Read Merry Gentry 05 - Mistral's Kiss Online
Authors: Laurell K. Hamilton
“I don’t know if I’m tall enough,” I said.
“I have to agree with the hag,” Fyfe said. “The princess must stand on her own for the kill to be hers.”
Frost and Doyle exchanged glances, still holding me between them. “Let me down slowly,” I said. “I think I can touch bottom.”
They did what I asked. If I kept my chin pointed up, I could just barely keep the dirty water out of my mouth.
“We have no weapons with us that will kill the immortal,” Doyle said.
“Nor we,” Ivar said.
Sholto looked at me, his face raw with grief, and I fought to meet that look.
He moved, and a tiny wave slapped my face. I began treading water, so I could keep my head above the surface. As I did so, my leg brushed something—I thought it was a bone, but it moved. It was Segna’s arm, limp in the water. My leg brushed it again, and the arm convulsed.
“The bones are a killing thing,” I said.
Then Segna said in a rattling voice, thick with things that should never be in the throat of the living, “Kiss me one…last…time.”
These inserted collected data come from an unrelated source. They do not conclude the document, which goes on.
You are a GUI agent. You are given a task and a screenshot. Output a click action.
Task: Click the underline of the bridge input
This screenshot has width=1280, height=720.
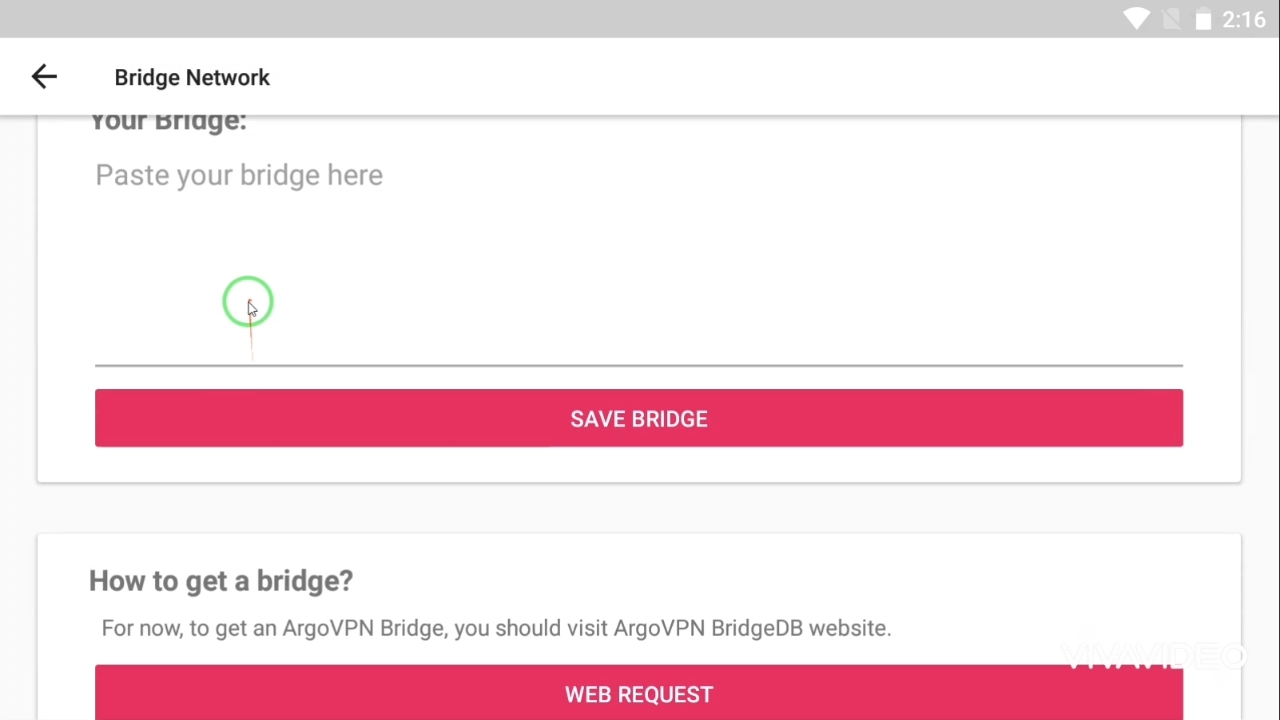(x=638, y=365)
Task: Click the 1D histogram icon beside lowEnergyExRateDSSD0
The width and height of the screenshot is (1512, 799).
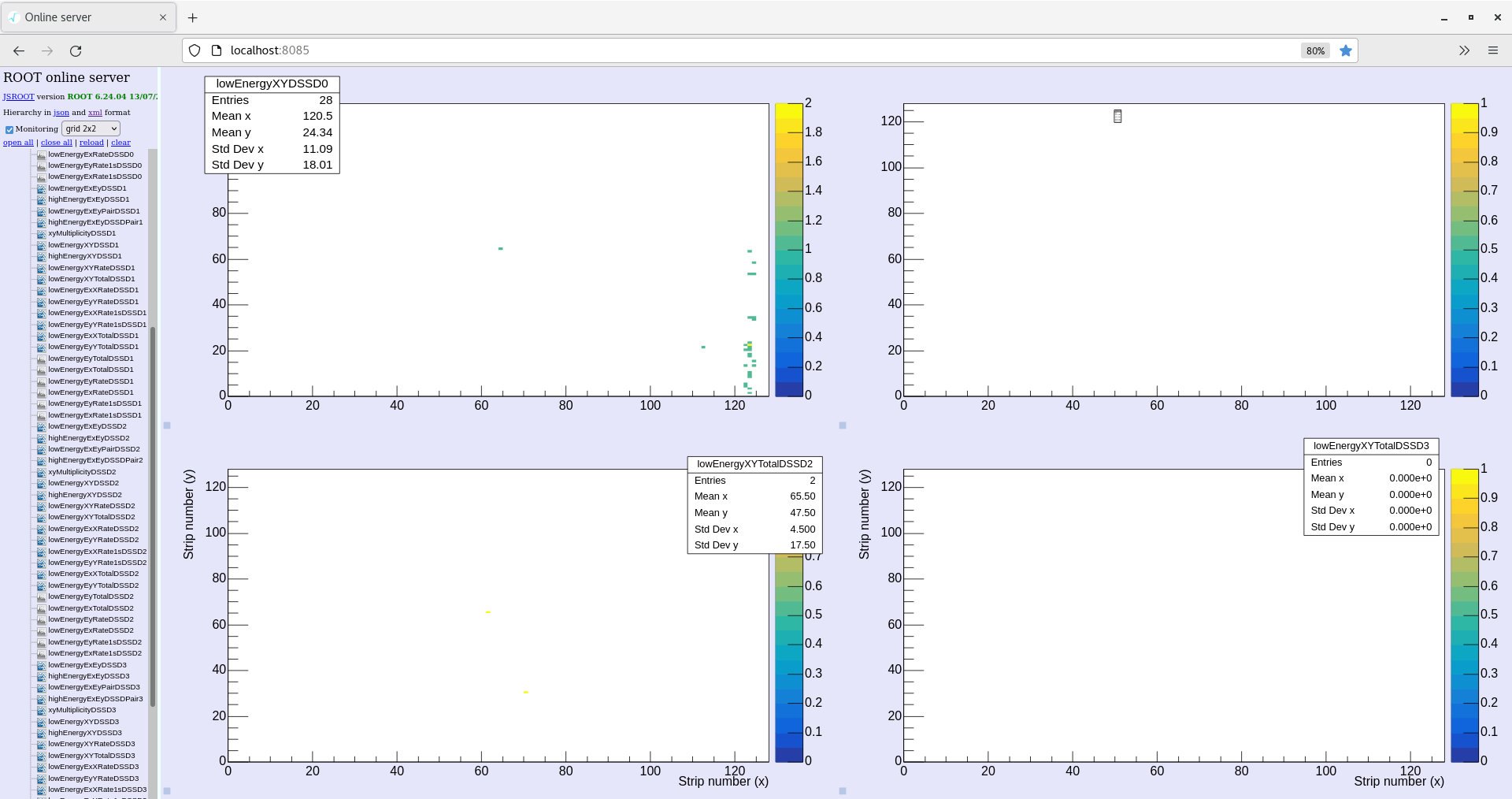Action: (x=41, y=154)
Sholto leaned over her with a sob.
Ivar moved everyone back to give us room. He made certain that Agnes moved back, too, which meant that Segna’s body began to sink below the water. I moved forward, tried to help catch her, as I treaded water. I got a hand on her body, felt the weight of her cloak wrap around my legs. I felt her tense a heartbeat before her arm, which was behind me now, swept forward.
I had time to turn and put both hands on her arm, to keep the claws from my side.
“Merry!” Doyle yelled.
I had time to see her other arm sweeping up behind me. I let go of the arm I was already fending off, and tried to sweep the second arm away from me.
Segna’s body rolled under the water, and took me with her.
I HAD TIME TO TAKE A BREATH, THEN WE WERE UNDERWATER.
Segna’s face loomed under the dirty water. Her mouth opened, screaming at me, blood blossoming from her mouth. My hands dug desperately into her arms, too small to encircle them, as I forced them away from me and she dragged me deeper into the water.
Too late I realized that there were other ways to kill me than claws—she was trying to impale me on submerged bone. I kicked my feet to stay above the bone, to not let her spit me upon it. The point of bone held me on its tip, and I kicked and pushed to keep it from piercing my skin. Segna pushed and fought against me. The strength in her arms and body was almost too much for me. She was wounded, dying, and it was all I could do to keep her from killing me.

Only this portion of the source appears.